RAW MATERIAL OPTIMIZATION WITH NEURAL NETWORK METHOD IN CONCRETE PRODUCTION ON PRECAST INDUSTRY
Keywords:
Raw material, Neural network, Concrete, PrecastAbstract
The development of construction is presently experiencing rapid growth in Indonesia, leading to the requirement of the right materials for infrastructural enhancements. From the existing infrastructure, concrete innovations such as precasts are needed with good quality materials, for the quick completion of construction. This is because the need for good quality and smooth material helps to determine the success of a building project, with the use of technology through precast being a problem-solving process. Therefore, this study aims to analyze the patterns by which inventory procurement predictions produce precasts with good quality, using the e-readiness framework concept of the neural network through appropriate decision-making processes. It also focuses on innovating technological products used in the Indonesian precast industry. The Methodology Neural Network was used to produce the best target quality time and precast commodities. The result indicated two outputs from 2 neural network models, using five similar input-value variables.

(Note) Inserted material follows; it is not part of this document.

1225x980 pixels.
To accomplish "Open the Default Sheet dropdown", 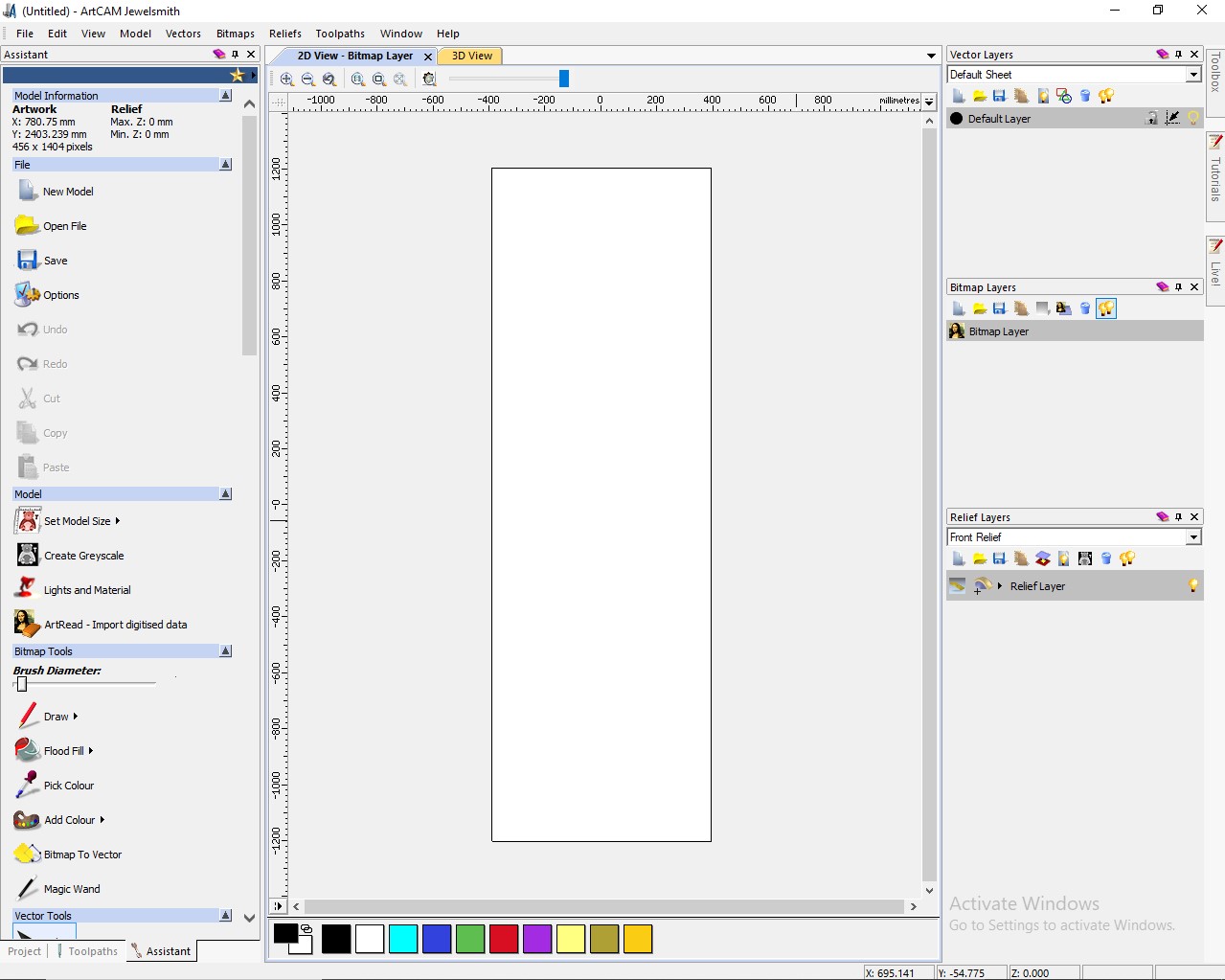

Based on the Adaline neural network, the outputs were observed as the highest sales-cost predictions for precast products, which often occurred in 1, 5, 6 and 9 months. Besides this, production activities were also normally operated at level (1), with profit optimization being highly considered before months 1, 5, 6 and 9. For the LVQ neural network, the result was a predictive classification of class intensity levels, where fast decision-making processes occurred in months 1, 6 and 9. Cost optimization was also carried out by ordering raw materials several months in advance, considering the trend in material prices and logistics.